Typical of such volumes was that of the Palmer family, carrying the title John Melvin of Charlestown and Concord, Massachusetts, and His Descendants: Gathered and arranged for Mr. Lowell Mason Palmer by Miss Emily Wilder Leavitt. The tome was privately printed in Boston.

Sometimes researchers like Leavitt were obliged, especially if working outside their area of expertise, to run advertisements trolling for tidbits on the families they were paid to extol. In 1894, for instance, Emily Leavitt advertised in the Pennsylvania Magazine of History and Biography requesting specifics about the Abrams and Jones families who, according to Leavitt, "are supposed to have settled on the Welsh Tract near Radnor and Merion."

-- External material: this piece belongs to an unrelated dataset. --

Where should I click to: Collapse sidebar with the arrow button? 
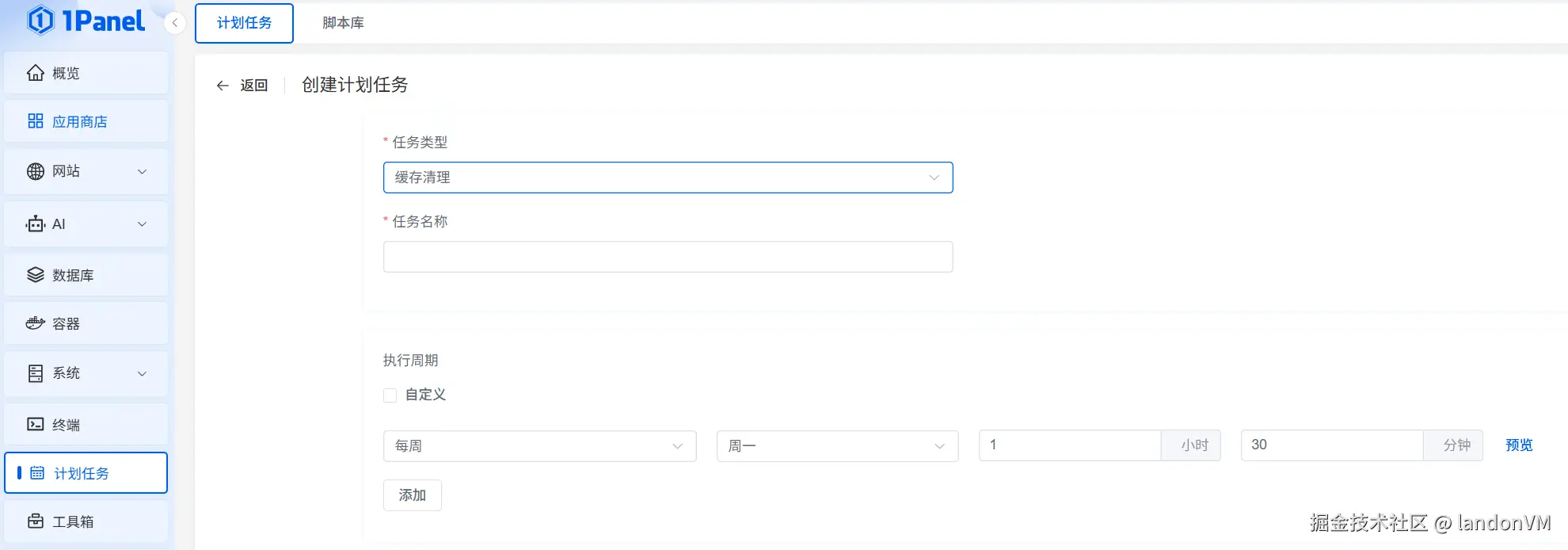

Even in those areas researchers knew best, they were often compelled to chum the genealogical magazines for clues to their clients' ancestry. In The Dedham Historical Register, published by the Dedham (Massachusetts) Historical Society, for example, Emily Wilder Leavitt ran this blurb in the 1892 issue under the heading of 'Queries': "What were the names of the parents of Hannah Baker, who married Elias Harding of Medway, Massachusetts? The marriage is recorded in the Town Records of Walpole, Mass., in 1795, while the Richard Baker genealogy gives the marriage of Hannah, daughter of Eleazer Baker of Walpole, to Amos Harding in 1785?"

Researchers like Leavitt occasionally felt compelled to braid their clients' ancestry with that of illustrious families, or to dispel family myths about poverty or bastardy, or to simply allow descendants to discern their origins. Genealogists like Leavitt balanced on the knife-edge of massaging their client's vanity while simultaneously hewing to historical verisimilitude. (It often took decades to discern whether they succeeded.)

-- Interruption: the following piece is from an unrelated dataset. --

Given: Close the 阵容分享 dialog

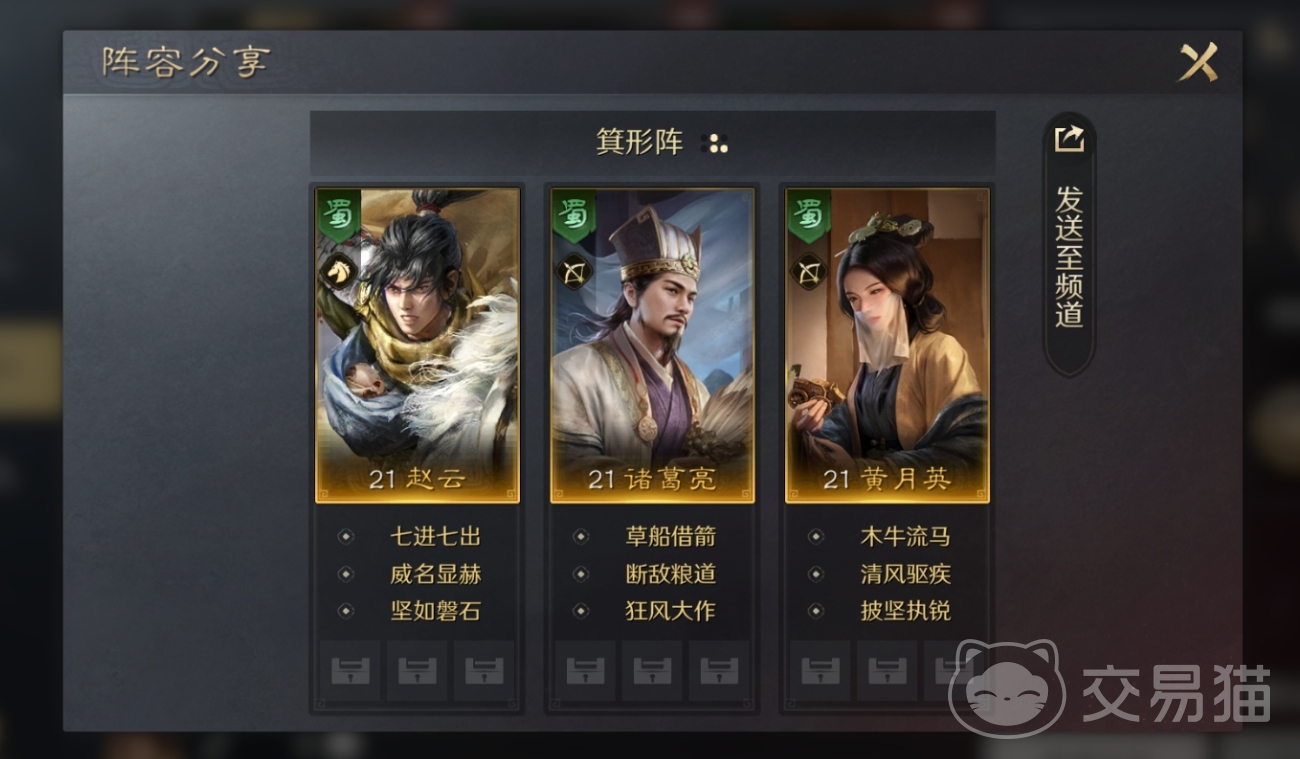Looking at the screenshot, I should tap(1197, 63).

Occasionally the efforts of these largely female genealogists were accorded mention by the national historical societies, which usually passed judgment only on the efforts of their scholarly male counterparts. Yet most work done by these early 'genealogists' was eerily similar to that done by their male 'historian' counterparts — including close examination of primary sources.

In Winchester Notes, for example, writer (and client) Fanny Winchester Hopkins noted that her researcher Leavitt had "examined church records, Maine wills, York deeds, etc.", to shed light on whether Winchester's ancestor "John Skillings (Thomas1) did not die until 1712-1714; that he removed with his family to Piscataqua; and that he may have gone to Portsmouth; that his widow and children went to Portsmouth; that his son Samuel returned to Falmouth; his son Josiah went to Kittery and died there; and that John and Elizabeth of Portsmouth, afterwards of Boston, in 1726, can readily have been the John, born in 1675-81, and so the father of John, Simeon and others of New North Church Records of Boston."

The methods of ascertaining answers to such questions were not far removed from those of historians like David McCullough — even if the detectives doing the work were dubbed 'genealogists.'

Emily Wilder Leavitt died November 2, 1921, in Boston. For much of her life she lived at 10 Joy Street on Boston's Beacon Hill. She was one of the first female members of the New England Historic Genealogical Society, to which she was admitted at age 62 in 1898, the first year the Society allowed women members.